Sweeney told The Post in October, shortly after Musk’s $44 billion Twitter takeover, that he didn’t believe his account would be taken down. “I personally think he won’t do it because then the news would be all over it and he would be called a hypocrite,” he said.
But Sweeney said then that he had begun creating similar accounts on other social media platforms “just in case something happens” and was considering making a backup account in case of an outright ban.
Earlier this week, Sweeney began to worry about the account’s future. Sweeney shared a screenshot he said was sent to him by a Twitter employee that purported to show a Twitter executive asking to apply heavy “visibility filtering” to the @ElonJet account “immediately.” The Post could not independently confirm the message.
Such “visibility filtering” measures have been at the center of debates over whether Twitter was “shadow banning” conservatives. A bundle of documents Musk granted to select journalists, called the Twitter Files, showed that company moderators had used “visibility filtering” to limit the spread of content Twitter executives had seen as harmful in a way Musk had said was oppressive.
The sudden banning of the jet account, followed by its reversal as new rules were unveiled, potentially adds to the spate of rash decisions Musk has made since taking over Twitter. Musk fired Twitter’s top executives upon arriving, conducted steep layoffs that cut the staff in half and issued an ultimatum to workers to commit to an “extremely hardcore” Twitter or accept a severance package.
Meanwhile, the New York Times reported on Tuesday that Twitter had not paid rent for its San Francisco headquarters in weeks. A person with knowledge of the arrangements, who spoke on the condition of anonymity because they were not authorized to publicly discuss them, confirmed to The Post that Twitter had stopped paying its rent and appeared to be vacating one of its two buildings, an office building housing Twitter’s main lobby.

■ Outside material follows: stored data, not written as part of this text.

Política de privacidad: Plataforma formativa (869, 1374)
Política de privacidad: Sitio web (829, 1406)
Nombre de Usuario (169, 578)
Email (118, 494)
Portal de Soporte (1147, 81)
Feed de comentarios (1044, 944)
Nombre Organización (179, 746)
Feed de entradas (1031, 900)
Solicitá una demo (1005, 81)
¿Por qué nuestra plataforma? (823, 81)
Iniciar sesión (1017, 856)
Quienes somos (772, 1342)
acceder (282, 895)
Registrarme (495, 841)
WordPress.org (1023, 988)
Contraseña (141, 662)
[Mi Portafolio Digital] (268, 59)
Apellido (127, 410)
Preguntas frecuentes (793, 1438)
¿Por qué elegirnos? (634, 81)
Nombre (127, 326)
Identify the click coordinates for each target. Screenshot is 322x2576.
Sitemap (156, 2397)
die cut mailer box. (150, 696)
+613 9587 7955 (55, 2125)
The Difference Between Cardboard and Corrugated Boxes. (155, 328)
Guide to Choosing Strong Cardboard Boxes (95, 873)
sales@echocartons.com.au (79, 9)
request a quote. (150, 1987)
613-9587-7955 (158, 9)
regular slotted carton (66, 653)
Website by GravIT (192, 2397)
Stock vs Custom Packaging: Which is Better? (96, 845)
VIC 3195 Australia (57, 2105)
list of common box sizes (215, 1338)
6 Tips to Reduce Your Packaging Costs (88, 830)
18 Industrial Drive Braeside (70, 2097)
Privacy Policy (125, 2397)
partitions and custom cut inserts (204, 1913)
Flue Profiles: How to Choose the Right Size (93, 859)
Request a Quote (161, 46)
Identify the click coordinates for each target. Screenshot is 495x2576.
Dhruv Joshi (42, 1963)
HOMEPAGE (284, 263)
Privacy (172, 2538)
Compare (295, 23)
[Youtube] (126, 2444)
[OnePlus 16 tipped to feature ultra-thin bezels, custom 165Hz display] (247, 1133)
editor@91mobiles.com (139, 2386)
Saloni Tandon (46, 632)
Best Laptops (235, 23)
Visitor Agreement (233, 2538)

Much of the company’s equipment, including a Twitter logo statue, industrial-grade kitchen appliances and office electronics, recently appeared on an auction website.
Workers had been instructed to pull all remaining office equipment from one of Twitter’s buildings, the person said. The plan, the person said, was to remove all of the equipment and cease payment. Workers, including Twitter’s own staffers, were hauling items such as chairs and commercial kitchen equipment down an industrial elevator.
The rash and seemingly overnight decision to effectively downsize Twitter from two buildings to one caught many workers by surprise. “They’ve basically shut off that entire building and the bridge to it,” the person said.
Sweeney said Wednesday he was working to assure the accounts remained active on other platforms, including on the chat and social media services Facebook, Instagram and Telegram. He also created an account on Mastodon, a Twitter competitor, early Wednesday that gained 7,000 followers within a few hours.
The episode, Sweeney said, has led him to question his original enthusiasm about Musk’s business genius.
“There’s a little side of him that seems like he can’t stand some people, and I think he just had enough,” he said. “Every move he’s making is giving him worse PR.”